As I am leaving the US to go to London, the only practical avenue by which to travel is air. For those of you seeking a boat, perhaps, or a subterranean train, or the world’s longest (maybe soon to be less impossible than you think?) road trip – this is not the post for you.

I booked my plane ticket on March 12th – a Saturday, for those of you who subscribe to the arcane witchcraft of buying tickets on certain days. This was a few days less than six months before departure.
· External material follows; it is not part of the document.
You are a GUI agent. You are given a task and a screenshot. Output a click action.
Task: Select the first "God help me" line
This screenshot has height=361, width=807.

I watched prices using Kayak, which I don’t regret as of yet. Kayak offers a lot of useful flight price tracking options, including periodic emails with price tracking. The site is easy to use, pretty intuitive, and displays a lot of information really comprehensively. You can save flights to watch to a “Trip”, so you can come back and check the same flights every time. Kayak will also offer up a comparison of what the other sites like them are quoting. Probably my favorite feature is that I never got annoying, unsolicited email from Kayak. I got the fare tracking emails I asked for and nothing else. Personally, I didn’t see a huge shift in the price like I have with some other international fares; I attribute this to it being LHR, but it could be anything. Honestly, I don’t think there’s any certain time to buy with this one, other than “soon” – flights were selling out pretty fast, even in March. They seemed to have the best prices on offer. They don’t serve as a booking agent, and I was referred to vayama – I don’t know if that’s because of the flight I booked or if that’s who does all of their booking.
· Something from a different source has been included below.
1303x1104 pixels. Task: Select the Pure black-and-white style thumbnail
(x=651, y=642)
I definitely did not use the “Trips” feature to its fullest extent – it also has hotel and car rental functions.

I was trying to watch for a major drop in prices – when I was looking to buy a ticket to go to Dublin, about eight months out there was a sharp drop of about $200, after a slow descent that totaled about another $150-200. I’ve decided, though, that no such precipice exists for London Heathrow. There was a slow downward trickle, and a few days of the price bouncing back up again, but honestly the total difference wasn’t more than $200. There is a very real risk of all the flights being booked, however, if you wait too long. Flights were filling up seven months out as I was waiting to book my ticket.

Look for updates from the airport when I actually leave to find out how it all works out.
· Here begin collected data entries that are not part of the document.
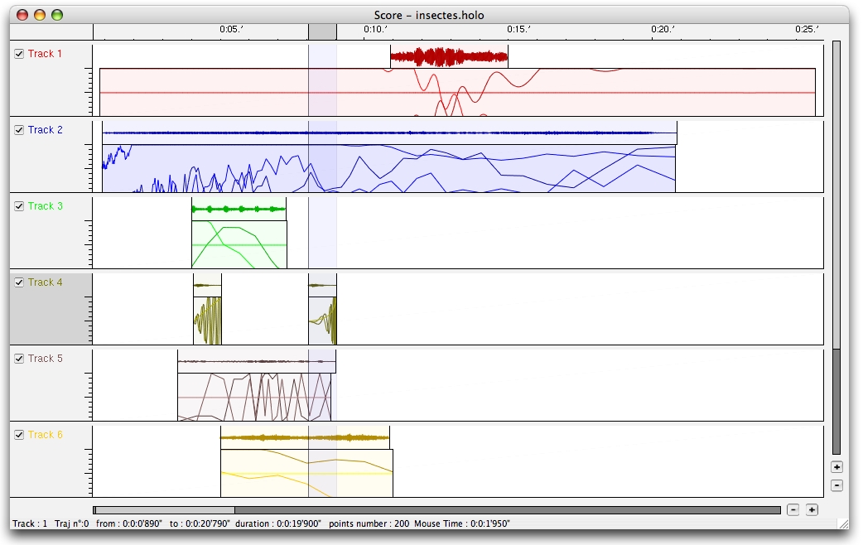Disable the Track 3 checkbox
Viewport: 863px width, 545px height.
19,206
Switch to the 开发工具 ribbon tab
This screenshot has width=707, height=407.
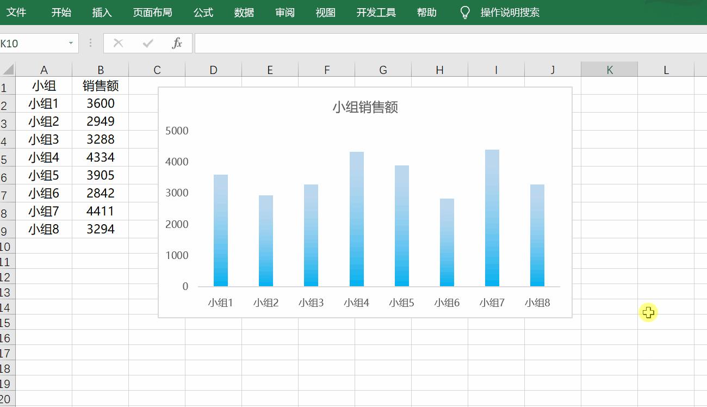(376, 12)
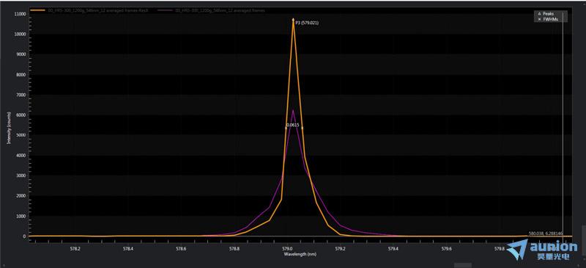Toggle Peaks entry in the legend box

tap(548, 14)
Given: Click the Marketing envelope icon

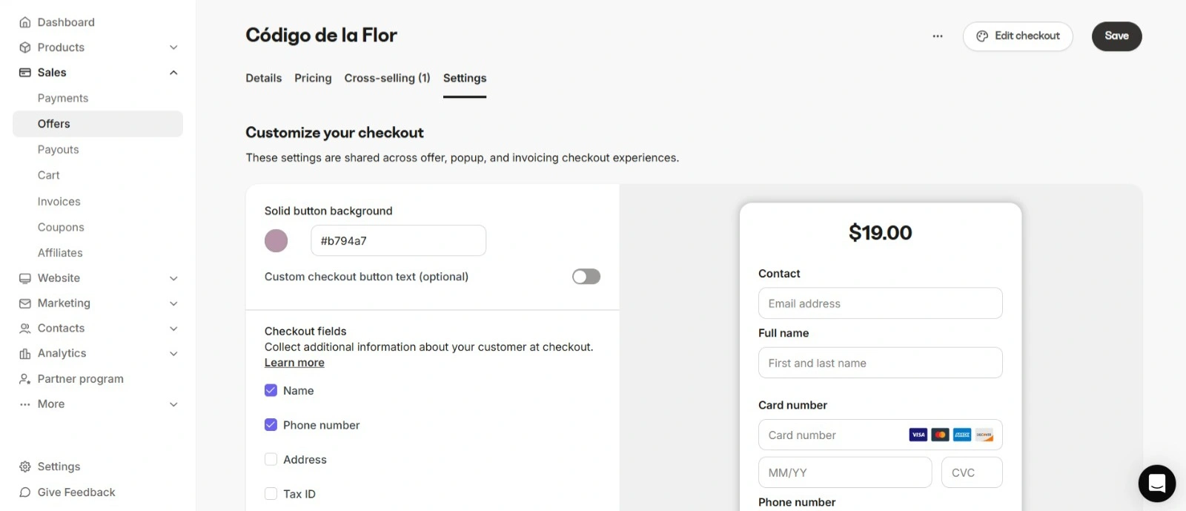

Theoretically, the Tube is easy to navigate (Pt. 1)

Because I am, by all accounts, entirely unused to metropolitan living, I thought I had better do some research with regard to navigating the Tube – especially since I may not have a functional smartphone immediately upon my arrival (also known as “the period of time in which I will be most confused about public transportation”).

After searching the internet for all the best tips and tricks and listicles, this is what I’ve come up with. Think of it as a Greatest Hits lists of advice about the Tube, accompanied by some truly awful or amusing articles for counterpoint.

This listicle was nicely comprehensive, written such that I wasn’t bored stiff reading it, and actually informative. It’s not just basic “this is how to get on a train” but also provides instruction on cultural norms, AKA how not to be the least-liked person in your carriage.

My main issue with most advice was that it assumed a basic level of knowledge I cannot claim. I’m looking for whatever comes before 101 here, folks. This article was a particularly heinous offender.

Here is a handy little modified Tube map showing which stations are actually faster to walk between rather than taking the Tube. Because if there’s one thing I’ve learned about London today, it’s that nothing is logical.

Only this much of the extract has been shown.